New Climate Research in Remote South Pacific Caves

October 4, 2011 / Niue, Oceania
Caves at Niue

Photo by piawaugh/flickr

Researchers from the University of Alabama have been busy visiting the remote South Pacific island of Niue this summer to study climate change by venturing into the islands caves.

What draws scientists to the island, which lies about 2,400 kilometers (1,500 miles) northeast of New Zealand, is that it is composed of limestone rather than the much more common volcanic rock that other islands are made of.

This limestone, and the caves that form within it hold a wealth of historical climate data hidden within stalagmites.

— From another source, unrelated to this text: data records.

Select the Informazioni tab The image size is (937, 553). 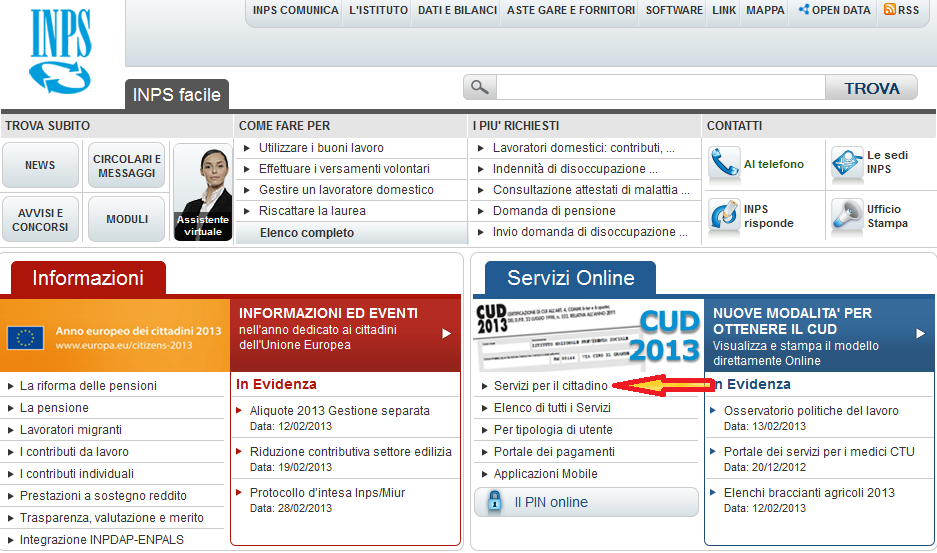88,278
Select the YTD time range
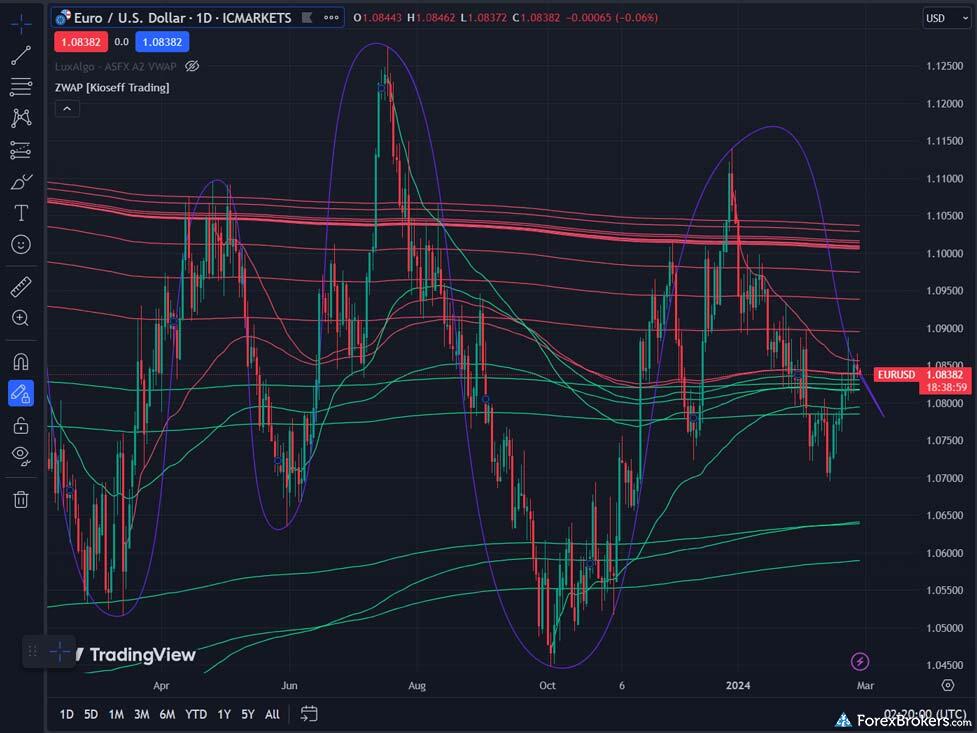 pos(196,714)
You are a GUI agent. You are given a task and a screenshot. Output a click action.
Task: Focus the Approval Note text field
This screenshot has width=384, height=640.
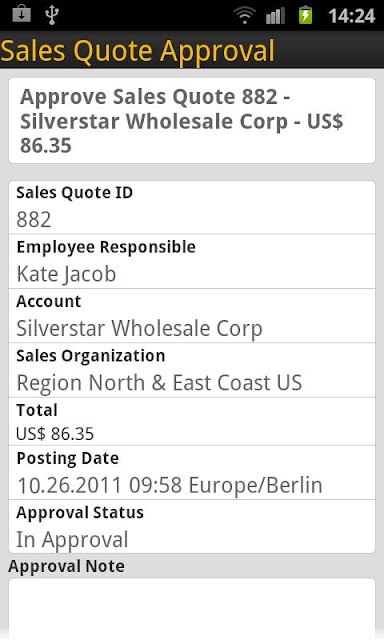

These slow forming stalagmites hold traces of carbon and oxygen. The number of carbon and oxygen isotopes in each layer of the stalagmite correlates with the amount of rainfall when the layer developed, not unlike a tree with it’s rings. The benefit of stalagmites over trees, is that they form over thousands of years, leaving a long historic record.

Interestingly, stalactites which form on the ceilings are not as useful as stalagmites as their central tube often clogs, leaving a much shorter record than commonly found in stalagmites.

The aim of the research is to discover the climate pattern before humans started affecting it by adding carbon dioxide and other greenhouse gases to the atmosphere. An attempt is being made to build a climate timeline that covers the past 10,000 years, which involves a corresponding 10,000 samples to analyse.